Looking at this iteratively, we're making the same choices, it's just a bit more difficult to convey
in code. We'll start off with a memoization table that records our solutions for how many unique
combinations we know of to create a target amount. The table ranges from 0 to amount + 1, and each
index represents the known number of ways to reach that target across all coin types. For table[0],
it's always initialized to 1 - there's only one unique way to create 0 value and that's to just pick
nothing.

We start with the last coin in the list, and we look backwards table[j - coins[i]], where j is the
current value we're trying to create. We're reusing previously solved problems to update the current
number of unique combinations to create j with coins[i]. Our base case of table[0] helps us carry
forward 1 coin in the event we have a method to create j with coins[i].
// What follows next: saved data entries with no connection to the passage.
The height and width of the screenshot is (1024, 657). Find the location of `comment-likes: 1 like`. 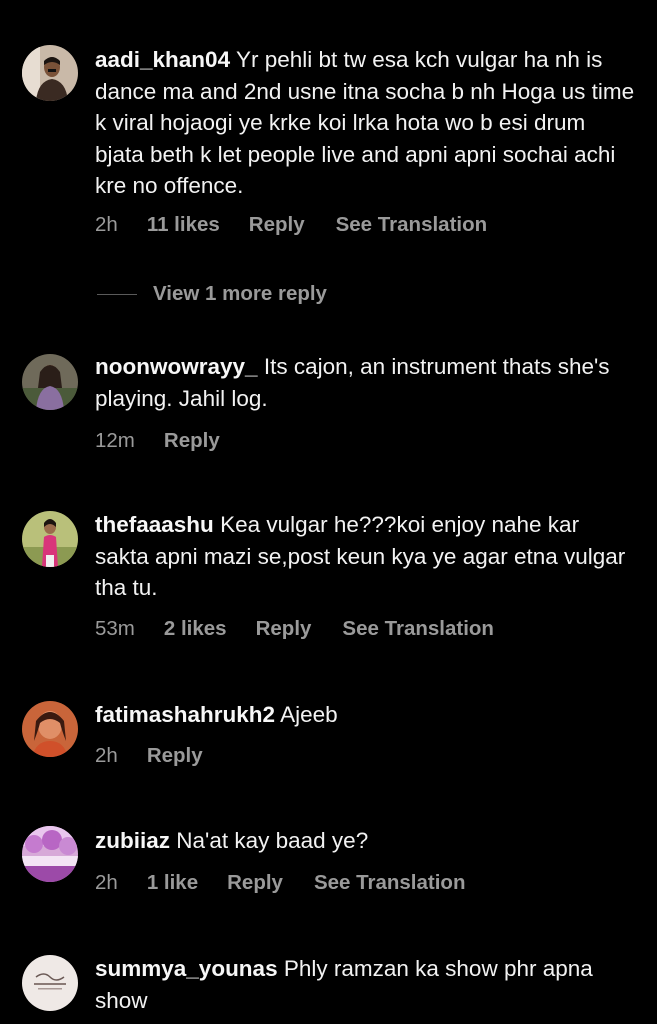

comment-likes: 1 like is located at coordinates (172, 883).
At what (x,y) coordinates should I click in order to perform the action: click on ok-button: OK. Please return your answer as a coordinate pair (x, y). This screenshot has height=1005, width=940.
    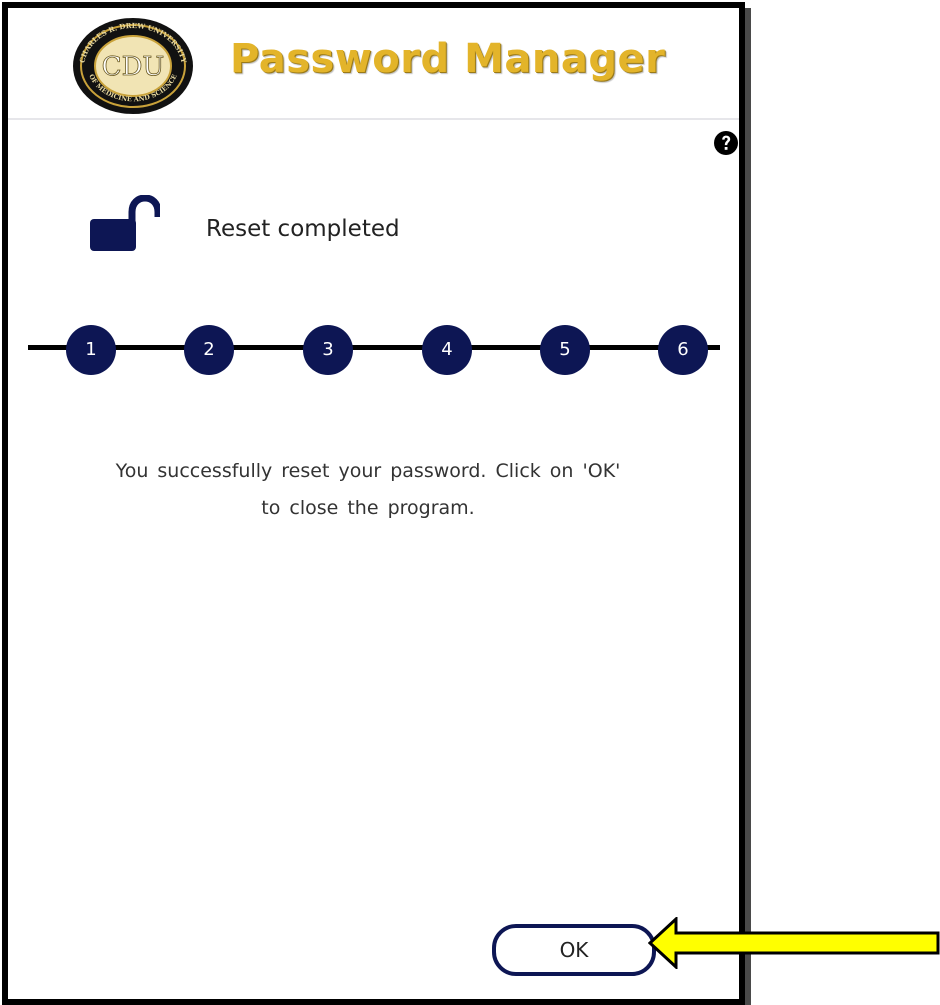
    Looking at the image, I should click on (574, 950).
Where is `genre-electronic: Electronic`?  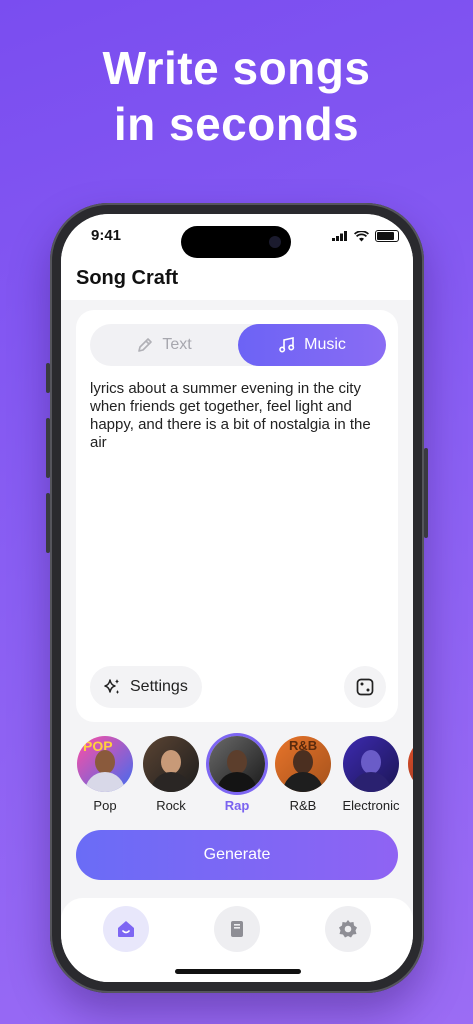 genre-electronic: Electronic is located at coordinates (371, 774).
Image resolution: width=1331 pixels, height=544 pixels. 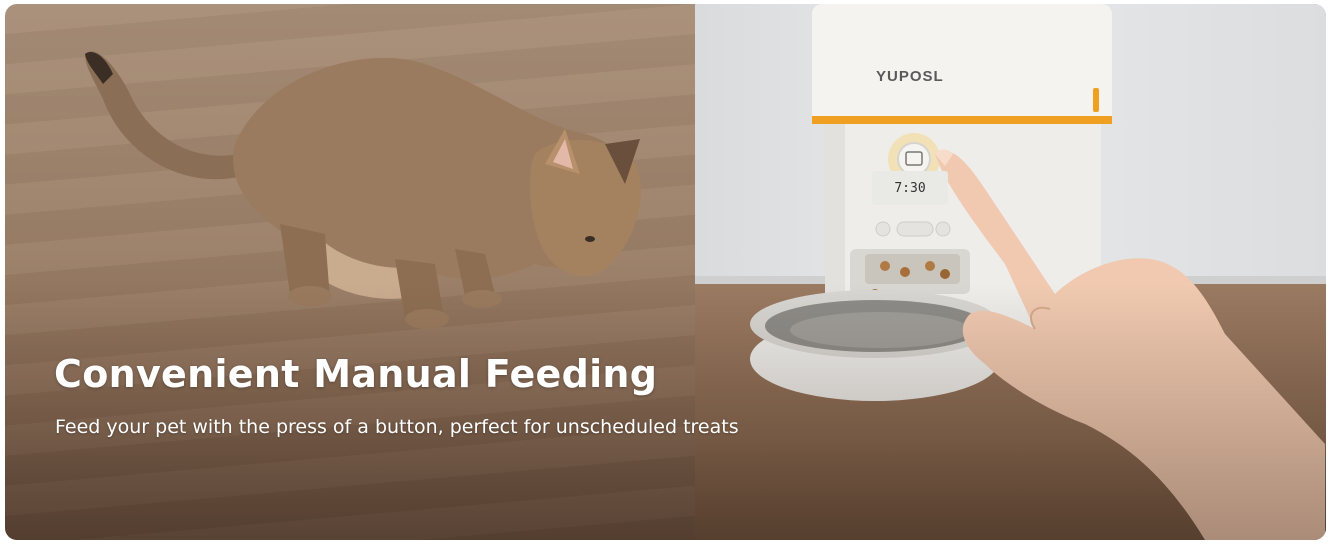 I want to click on product-brand-label: YUPOSL, so click(x=910, y=76).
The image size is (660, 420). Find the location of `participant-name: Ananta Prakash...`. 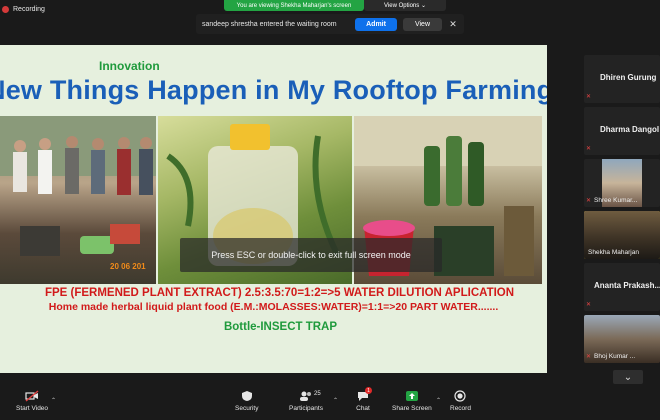

participant-name: Ananta Prakash... is located at coordinates (627, 286).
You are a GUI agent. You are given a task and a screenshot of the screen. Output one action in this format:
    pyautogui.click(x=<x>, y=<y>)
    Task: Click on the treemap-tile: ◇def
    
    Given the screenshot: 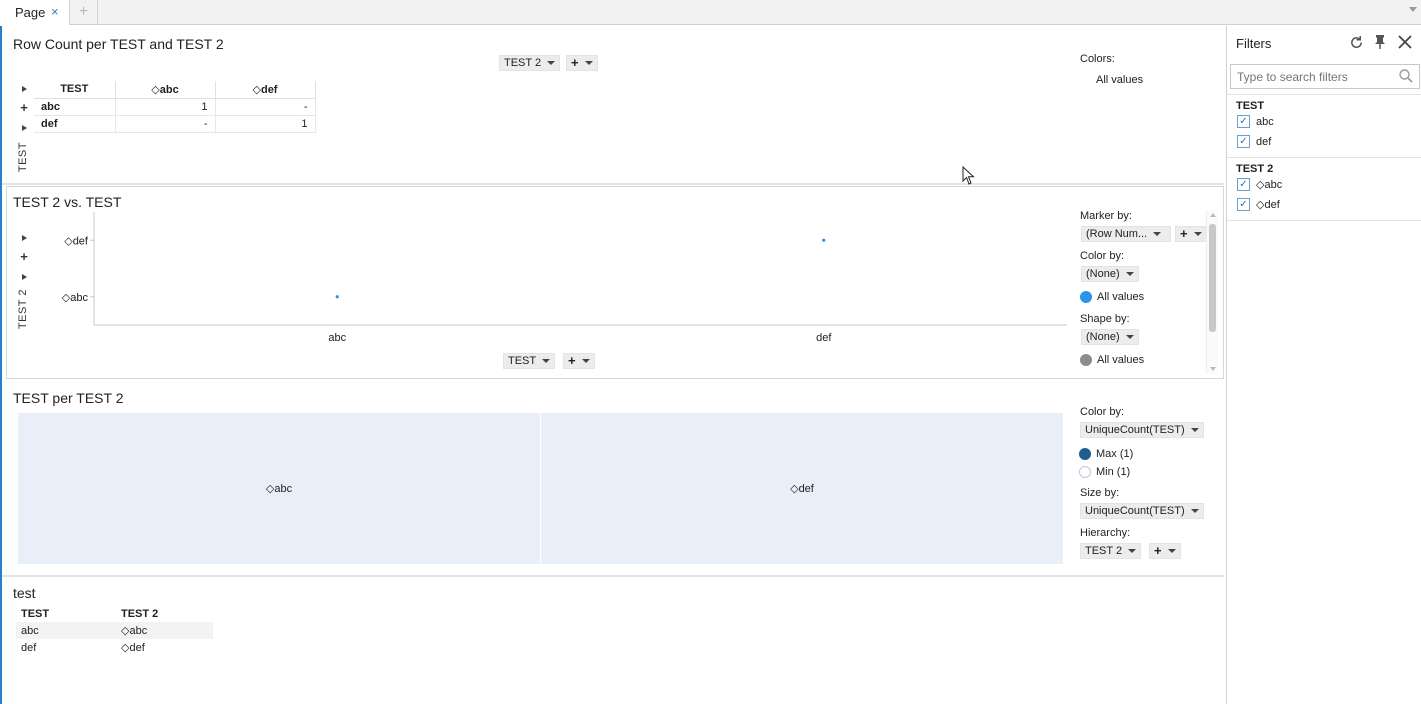 What is the action you would take?
    pyautogui.click(x=802, y=488)
    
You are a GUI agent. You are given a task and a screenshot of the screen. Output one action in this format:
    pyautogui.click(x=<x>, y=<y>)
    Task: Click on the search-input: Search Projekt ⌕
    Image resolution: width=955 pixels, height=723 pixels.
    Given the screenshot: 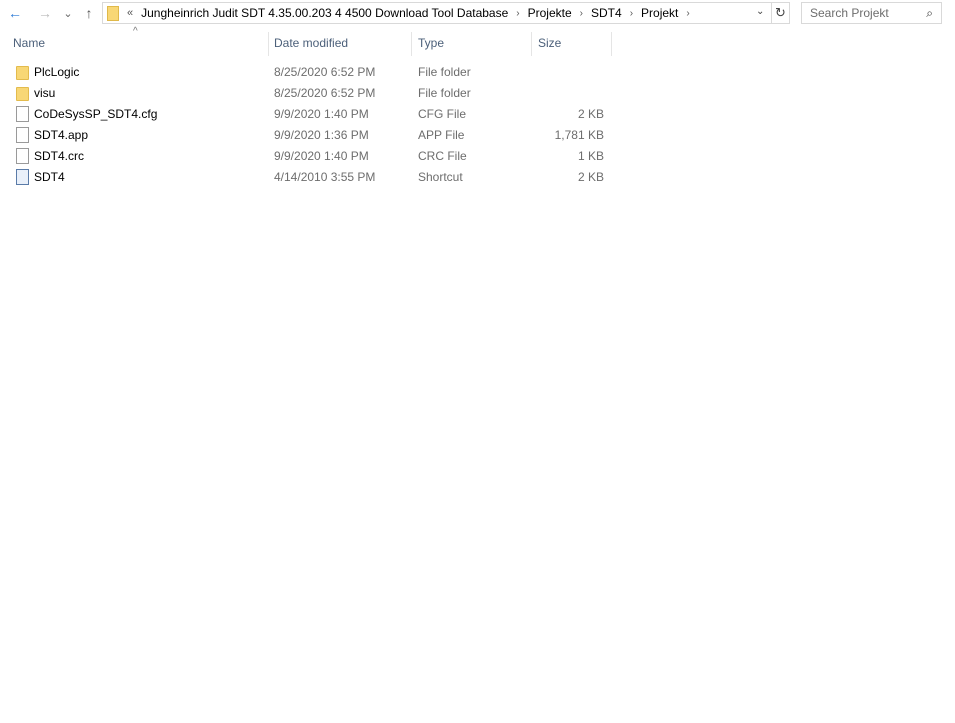 What is the action you would take?
    pyautogui.click(x=872, y=13)
    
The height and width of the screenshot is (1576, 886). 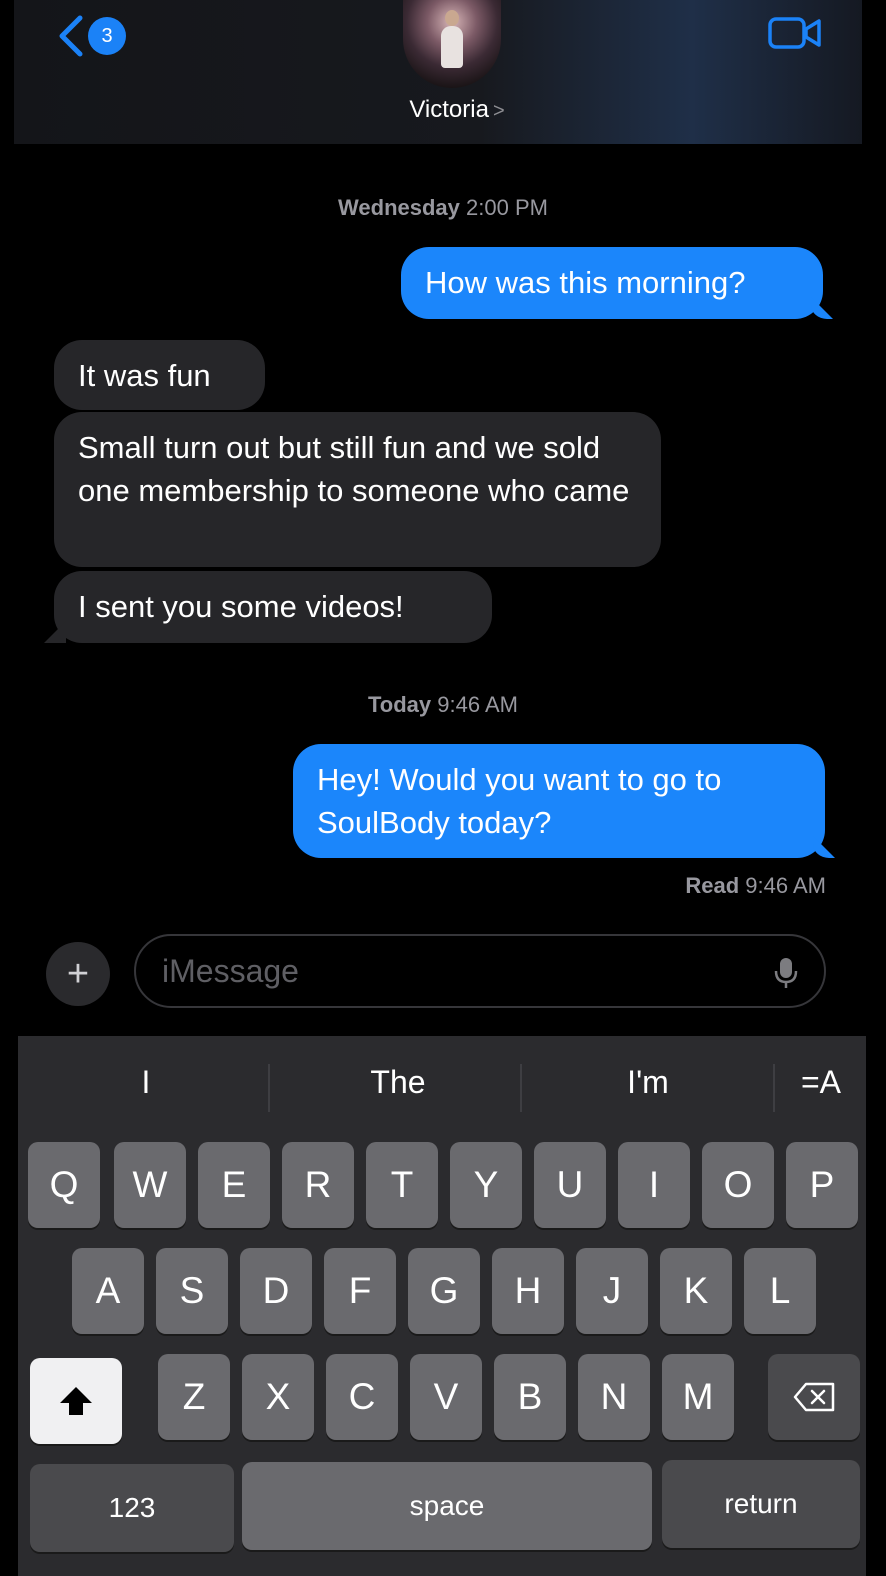 I want to click on back-button: 3, so click(x=91, y=36).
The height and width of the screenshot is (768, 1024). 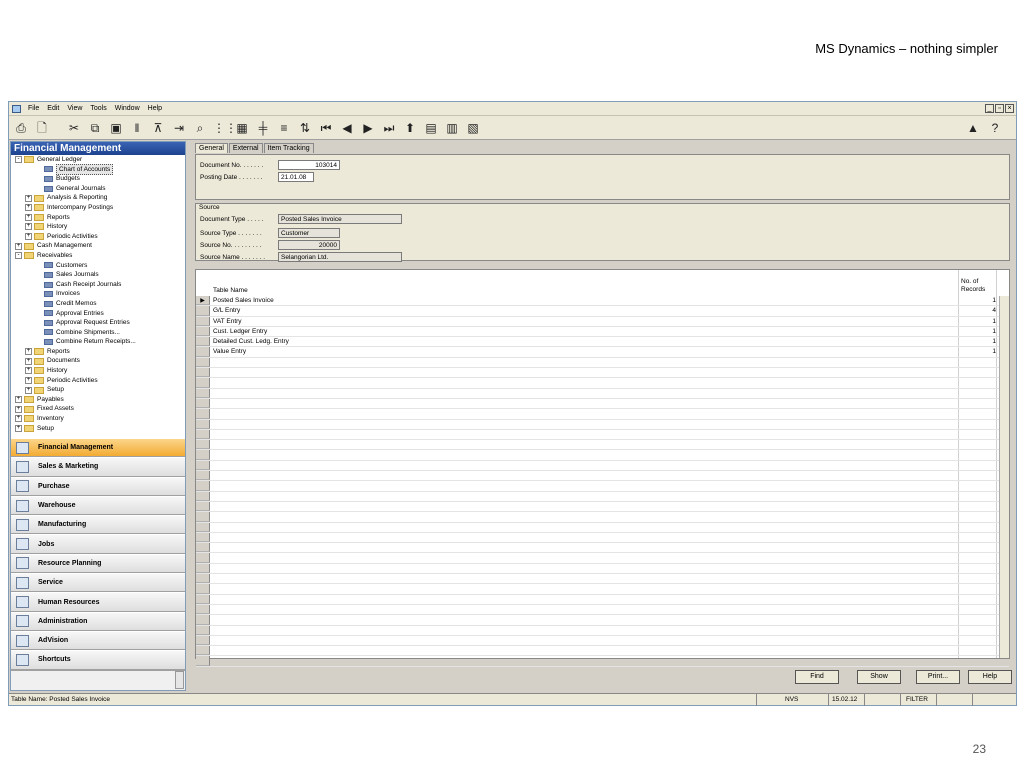 I want to click on tree-node: - Receivables, so click(x=98, y=256).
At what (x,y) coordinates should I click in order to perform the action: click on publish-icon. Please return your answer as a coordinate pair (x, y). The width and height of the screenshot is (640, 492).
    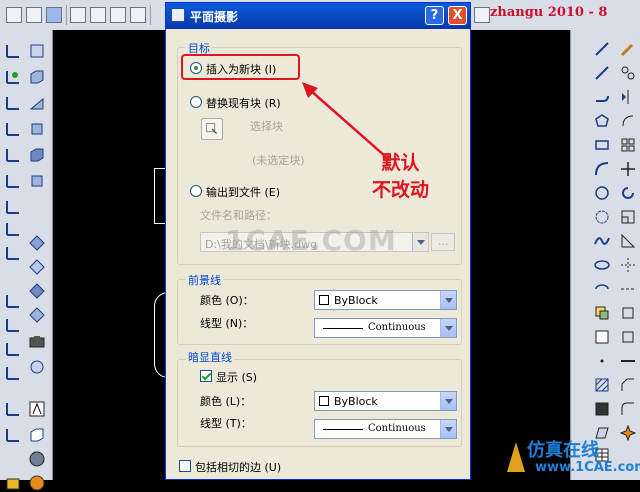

The recursive solution is as follows:


  class Solution:
      def change(self, amount: int, coins: List[int]) -> int:
          n = len(coins)

          @cache
          def dp(i: int, t: int) -> int:
              if i == n:
                  return 0

              if t == amount:
                  return 1

              if t > amount:
                  return 0

              return dp(i, coins[i] + t) + dp(i + 1, t)

          return dp(0, 0)


_ Time Complexity:

  O(n * t) - Where n is the number of coins and t is the target amount, we essentially DFS through
  this many choices.

_ Space Complexity:

  O(n * t) - Our recusrive stack will reach this size.


The iterative solution is as follows:


  class Solution:
      def change(self, amount: int, coins: List[int]) -> int:
          n = len(coins)
          T = [0 for _ in range(amount + 1)]
          T[0] = 1

          for i in range(n - 1, -1, -1):
              for j in range(coins[i], amount + 1):
                  T[j] += T[j - coins[i]]

          return T[-1]


_ Time Complexity:

  O(n * t) - We loop through t amounts, and we conduct the loop n times.

_ Space Complexity:

  O(t) - We maintain a memoization table size t + 1.